- _Work to be completed_: Up to and including the line with "Click the Custom", return every line from the start of the entries below exactly.

- _Data supplied_:
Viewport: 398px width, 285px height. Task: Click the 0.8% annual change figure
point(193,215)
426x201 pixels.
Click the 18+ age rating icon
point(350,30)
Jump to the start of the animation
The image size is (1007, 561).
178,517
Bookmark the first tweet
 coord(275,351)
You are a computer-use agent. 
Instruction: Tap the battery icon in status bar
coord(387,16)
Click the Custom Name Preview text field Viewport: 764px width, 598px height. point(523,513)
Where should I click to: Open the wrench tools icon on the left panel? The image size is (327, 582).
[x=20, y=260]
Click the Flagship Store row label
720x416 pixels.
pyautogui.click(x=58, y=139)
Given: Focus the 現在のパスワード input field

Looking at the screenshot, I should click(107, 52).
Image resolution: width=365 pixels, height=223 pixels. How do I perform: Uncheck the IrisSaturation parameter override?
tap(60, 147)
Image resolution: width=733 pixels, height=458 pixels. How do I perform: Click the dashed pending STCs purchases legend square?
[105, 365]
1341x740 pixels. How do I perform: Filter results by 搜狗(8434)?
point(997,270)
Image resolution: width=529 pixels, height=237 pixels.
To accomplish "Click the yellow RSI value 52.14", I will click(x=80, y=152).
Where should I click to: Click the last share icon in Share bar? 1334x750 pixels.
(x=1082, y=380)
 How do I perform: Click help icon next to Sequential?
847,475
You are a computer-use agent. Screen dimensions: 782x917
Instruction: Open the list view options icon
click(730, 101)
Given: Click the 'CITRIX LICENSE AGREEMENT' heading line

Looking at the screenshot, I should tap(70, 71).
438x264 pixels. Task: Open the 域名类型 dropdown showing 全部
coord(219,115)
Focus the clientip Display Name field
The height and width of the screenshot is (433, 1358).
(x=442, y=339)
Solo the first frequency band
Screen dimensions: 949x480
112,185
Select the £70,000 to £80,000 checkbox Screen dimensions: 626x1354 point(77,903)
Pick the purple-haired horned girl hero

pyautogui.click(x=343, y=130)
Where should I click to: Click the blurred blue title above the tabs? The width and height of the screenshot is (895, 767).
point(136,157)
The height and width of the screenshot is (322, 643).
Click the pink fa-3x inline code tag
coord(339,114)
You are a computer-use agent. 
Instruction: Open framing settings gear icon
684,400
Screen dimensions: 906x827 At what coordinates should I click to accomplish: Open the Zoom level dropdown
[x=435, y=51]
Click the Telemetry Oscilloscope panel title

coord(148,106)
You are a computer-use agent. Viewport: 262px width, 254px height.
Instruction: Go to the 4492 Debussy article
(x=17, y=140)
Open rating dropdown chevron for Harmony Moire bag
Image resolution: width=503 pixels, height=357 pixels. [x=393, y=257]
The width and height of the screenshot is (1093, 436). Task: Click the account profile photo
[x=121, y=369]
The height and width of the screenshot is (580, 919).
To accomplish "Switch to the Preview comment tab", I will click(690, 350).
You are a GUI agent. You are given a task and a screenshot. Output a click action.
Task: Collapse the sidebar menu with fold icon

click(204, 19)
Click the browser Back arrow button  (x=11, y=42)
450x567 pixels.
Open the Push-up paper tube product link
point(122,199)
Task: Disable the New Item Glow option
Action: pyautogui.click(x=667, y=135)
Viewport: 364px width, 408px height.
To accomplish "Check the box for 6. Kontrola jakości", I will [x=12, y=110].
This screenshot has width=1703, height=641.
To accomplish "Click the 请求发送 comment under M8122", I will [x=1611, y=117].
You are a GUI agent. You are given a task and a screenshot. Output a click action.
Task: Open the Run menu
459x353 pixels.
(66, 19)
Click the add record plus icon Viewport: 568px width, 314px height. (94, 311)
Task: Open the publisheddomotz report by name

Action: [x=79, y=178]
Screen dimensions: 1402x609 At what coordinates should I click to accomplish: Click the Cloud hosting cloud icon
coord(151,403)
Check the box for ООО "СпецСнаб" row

- _Expected answer_:
Viewport: 398px width, 285px height. Task: Click the 0.8% annual change figure
point(193,215)
426x201 pixels.
Click the 18+ age rating icon
point(350,30)
Jump to the start of the animation
The image size is (1007, 561).
178,517
Bookmark the first tweet
 coord(275,351)
You are a computer-use agent. 
Instruction: Tap the battery icon in status bar
coord(387,16)
Click the Custom Name Preview text field Viewport: 764px width, 598px height. point(523,513)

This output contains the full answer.